At that time suburban development had not yet devoured the surrounding countryside, which was mild, overgrown, taken up by thin woods scraggly with briars and honeysuckle and the still-fenced remains of abandoned truck farms. I took to carrying wire cutters so I could take down strands of those old fences in order to explore new territory.
I learned to stick to the old mare even when she shied, and the wild gelding only threw me a couple of times, once injuring my lower back so severely I sat a long time in hot bathtubs to help with the pain. I never considered complaining to my parents because the answer would have been, No more riding.
Fortunately I was never more severely hurt, and so I began by the time I was fifteen to push further into the country, bounded by a four-lane highway to the East. I knew better than to try to ride through traffic; eventually I found an enormous concrete culvert, maybe twenty feet high, which led a stream under the highway. It took some nerve, and a good deal of persuasion, to get the gelding to venture into the culvert, through shallow running water and under the thunderous noise of traffic overhead. But he did it eventually, and I sailed through triumphantly. Real country on the other side was now open to me.
On a long ride, I discovered Wolf Pen Mill Farm—then belonging to its original owner, Rose Cooper—and explored the rocky road, once the only wagon road to Cincinnati, past the old grist mill and further to the triple waterfall. Decades later, when Wolf Pen was on the market and threatened with development—one investor wanted to turn the old mill into an upscale restaurant—I was able to buy it and preserve it with a conservation easement.

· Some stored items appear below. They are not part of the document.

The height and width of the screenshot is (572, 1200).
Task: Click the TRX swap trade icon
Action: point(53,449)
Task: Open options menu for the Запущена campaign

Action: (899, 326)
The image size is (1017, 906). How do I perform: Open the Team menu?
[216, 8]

It all began with my ride through that culvert.
The same sense of adventure brought me to the Southwest twenty-five years ago and to what was then a small town at the southern tip of the Rockies. The town has long since lost any hint of the wildness that drew me here, and I think I may find a way before long to escape its confines.
The Southwest has also brought me into close contact with the adventurers who are here because the landscape and the culture seem to offer opportunities. Not only opportunities to ride, raise horses, and race them, but to cut loose from conventional expectations. These men are often Trump supporters because they admire in him the same kind of language and out of control behavior that makes them western outlaws. I admire, and fear, the outcome.

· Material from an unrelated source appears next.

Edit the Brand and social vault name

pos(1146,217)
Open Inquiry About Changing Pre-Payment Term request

This raises serious issues for those of us—and there are many, especially women—who know now with certainty that the land we live on and the planet itself are threatened by the very activities the West is known for: raising cattle and horses, and raising hell. Several conservation groups here, especially the Quivira Coalition, attempt to bridge the gap between the adventurers and the land conservationists, teaching new ranching practices to those willing to hear them. But the ongoing slaughter of our tiny population—130 in New Mexico and Arizona—of reintroduced endangered Mexican Grey wolves tells me that we have done nothing to blunt the edge of western blood-thirstiness. Or little. Rational arguments about the rarity of wolves attacking cattle have little effect; we are dealing with a dreaded archetype here, the animal that above all symbolizes the untamed West.
After my first interview, last night, for The Silver Swan: In Search of Doris Duke, I realized yet once again how difficult it is to persuade anyone that Doris’ essential wildness was and is as precious as the green light in a female wolf’s eyes. And since I know that it was her wildness that not only excluded her from acceptance and history but also was the very element in her personality that drew me, I see a hard road ahead.

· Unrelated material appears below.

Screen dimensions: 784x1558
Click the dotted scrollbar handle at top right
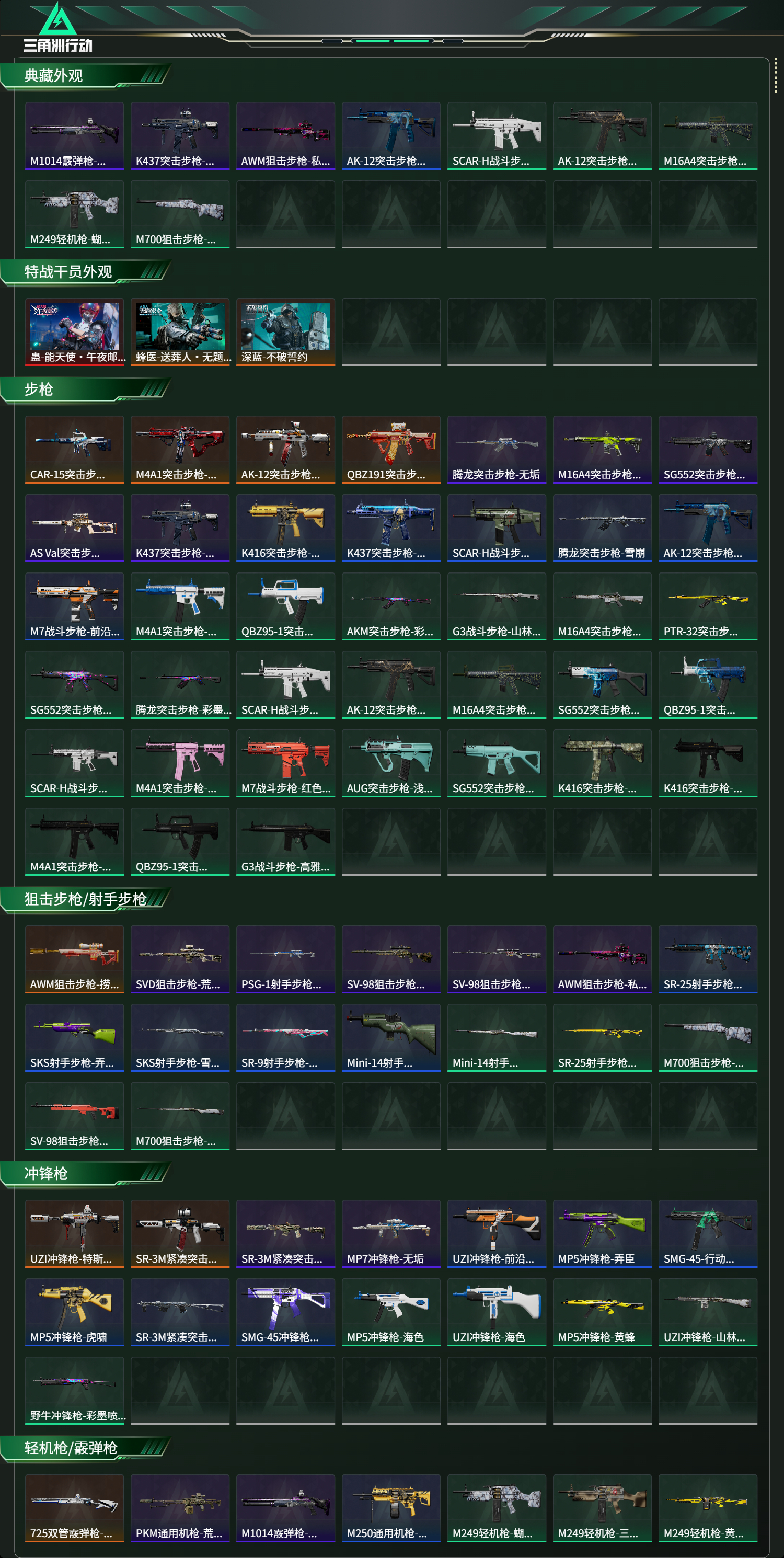[776, 76]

As the female wolf killed here Thursday on suspicion of cattle attack symbolizes, for me, the true spirit of the West—the adventure, not the adventurer—so Doris’ willingness to separate herself from the stereotype of “correct” female behavior shows me that it can be done.
But the price exacted by a culture determined to keep us in our place is high. It has always been high and I think it may always be high, because we represent a threat to the foundations of capitalism.
Bonnie Lee Black on Facebook says
So true, Sallie. Those of us women who refuse to “stay in our place” pay a price.
Carol M. Johnson says
Oh, Sally, your youthful opportunities of having a horse to ride and space to explore, always seemed to have been a dream of my youth. Guess it came from stories, certainly not from opportunities. I was such a little squirt, I never would have been as adventuresome as you, but you brought back sweet memories of childhood reveries.
Interesting, where your riding has taken you since those long ago times of your escapades, but you do seem to be, forever, riding forth. Go, Sally, Go!
Sue says
Thank you for traversing that culvert as a girl and sharing with us today.